Nadie vio venir esta bisagra. La minimizaron casi todos, pero ante la evidencia contundente y ahora inocultable, aquello que parecía improbable hoy no sólo es posible, sino que puede terminar siendo un desenlace con alta probabilidad de ocurrencia.
Aquel sector aparentemente marginal, sin chance alguna de una victoria, es ahora uno de los protagonistas y muchos analistas coinciden de que puede resultar el triunfador de la próxima contienda electoral. Ante ese panorama todo lo conocido hasta aquí ha entrado en ebullición y las reacciones han sido de todo tipo, sorprendiendo a cada paso a propios y extraños.

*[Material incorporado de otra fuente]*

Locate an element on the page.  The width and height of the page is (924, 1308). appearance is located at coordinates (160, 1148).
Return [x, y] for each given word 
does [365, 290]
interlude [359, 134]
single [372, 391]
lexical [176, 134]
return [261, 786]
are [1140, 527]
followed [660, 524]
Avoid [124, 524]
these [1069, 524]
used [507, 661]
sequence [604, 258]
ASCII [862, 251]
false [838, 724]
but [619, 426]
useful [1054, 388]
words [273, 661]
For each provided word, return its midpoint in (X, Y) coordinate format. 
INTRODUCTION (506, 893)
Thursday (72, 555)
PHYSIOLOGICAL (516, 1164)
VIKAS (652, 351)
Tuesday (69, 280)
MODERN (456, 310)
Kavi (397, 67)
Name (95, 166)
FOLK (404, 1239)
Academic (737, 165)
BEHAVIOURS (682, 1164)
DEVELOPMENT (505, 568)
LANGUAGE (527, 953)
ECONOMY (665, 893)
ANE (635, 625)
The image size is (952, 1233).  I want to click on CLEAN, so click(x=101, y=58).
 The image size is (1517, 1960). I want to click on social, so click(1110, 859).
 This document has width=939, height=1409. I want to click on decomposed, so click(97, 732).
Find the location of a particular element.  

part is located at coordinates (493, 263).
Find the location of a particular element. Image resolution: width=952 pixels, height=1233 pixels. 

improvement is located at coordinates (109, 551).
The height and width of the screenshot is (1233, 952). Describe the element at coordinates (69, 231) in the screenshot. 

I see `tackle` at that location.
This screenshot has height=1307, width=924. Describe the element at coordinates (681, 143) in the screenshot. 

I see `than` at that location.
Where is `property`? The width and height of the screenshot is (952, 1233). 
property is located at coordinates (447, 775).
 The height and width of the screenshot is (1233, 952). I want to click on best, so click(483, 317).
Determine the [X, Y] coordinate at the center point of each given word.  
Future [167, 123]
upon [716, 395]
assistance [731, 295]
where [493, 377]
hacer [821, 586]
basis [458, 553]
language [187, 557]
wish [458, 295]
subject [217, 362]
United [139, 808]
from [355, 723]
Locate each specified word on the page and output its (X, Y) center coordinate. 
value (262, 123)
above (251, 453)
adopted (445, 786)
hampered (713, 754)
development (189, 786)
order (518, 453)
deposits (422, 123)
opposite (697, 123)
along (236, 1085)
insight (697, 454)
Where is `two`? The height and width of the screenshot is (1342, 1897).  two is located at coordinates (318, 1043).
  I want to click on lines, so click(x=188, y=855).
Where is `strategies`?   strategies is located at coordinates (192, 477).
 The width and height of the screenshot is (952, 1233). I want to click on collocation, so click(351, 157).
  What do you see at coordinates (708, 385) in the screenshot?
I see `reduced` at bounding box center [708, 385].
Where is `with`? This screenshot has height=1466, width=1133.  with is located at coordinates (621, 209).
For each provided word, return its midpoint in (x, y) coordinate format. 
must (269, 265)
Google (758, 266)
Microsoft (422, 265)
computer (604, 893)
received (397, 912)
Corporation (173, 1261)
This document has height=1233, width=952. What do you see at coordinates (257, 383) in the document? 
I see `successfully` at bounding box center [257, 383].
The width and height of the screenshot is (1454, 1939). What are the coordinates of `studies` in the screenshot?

Lo paradójico es que aquella grieta que tanta atención concitó durante años ahora parece desvanecerse, pero no por la disolución de los motivos que la originaron sino por un desplazamiento del debate público.
Los mismos intelectuales y académicos que bregaban hasta hace poco por la unidad social ahora se han transformado en los principales propagadores de esta flamante irritación. Están asustados ante la posibilidad de que quienes consideran peligrosos, lleguen a su meta.
Ante esa circunstancia hacen planteos extremos validando escenarios de quiebre institucional, sembrando miedo por doquier y amenazando con las consecuencias que para ellos involucra una opción cívica determinada. Es exactamente lo opuesto a lo que venían afirmando hasta hace unos meses atrás.
Parece que su rechazo visceral a ciertas ideas los ha llevado a convertirse en agoreros del apocalipsis. Si el resultado no es el que desean la democracia ya no tiene razón de ser.
Sólo respetan el sistema si todo se acomoda a sus convicciones. Es triste pero sus principios no toleran una simple prueba ácida. Es fácil defender instituciones cuando todo se ajusta a lo anhelado, pero la demostración empírica de que se cree en un determinado valor es justamente cuando lo que sucede no encaja con lo propio.
Son momentos difíciles. Los cambios pueden sacar de la zona de confort no solo a las clásicas corporaciones establecidas, sino también a los jugadores que parasitan desde una cuestionable dinámica. Quizás eso explique parcialmente el patético presente de esta nación.
No hay que “engancharse” en el juego de los que promueven el odio. Ni de una vereda ni de la otra. Esta visión simplista de que los malos están siempre sólo de un lado del mostrador puede ser muy temeraria además de esencialmente falaz.
Nadie tiene el monopolio de la razón, ni tampoco de la bondad. Los que vociferan discursos grandilocuentes desde falsos altares merecen ser analizados con mucho criterio y ecuanimidad, con sentido crítico y con la mayor imparcialidad que sea factible.
Parece muy difícil identificar a los que pueden “tirar la primera piedra”. En un ámbito tan crispado, con tanta agresividad verbal, los modales son sólo una parte de esa liturgia controversial. Cada uno con su estilo alimenta esa distancia y bombardea los puentes que sostienen la convivencia armónica.
El respeto por la democracia, por lo que piensa el otro y por su proyecto de vida no se recita, sino que se ejerce. Ser coherentes en esta era no es tarea sencilla. Si efectivamente se cree en ciertos valores que se verbalizan de manera grandilocuente pues va siendo hora de ponerle el cuerpo a lo dicho y trabajar por esa coexistencia de la que tanto se habla, independientemente de los vaivenes electorales.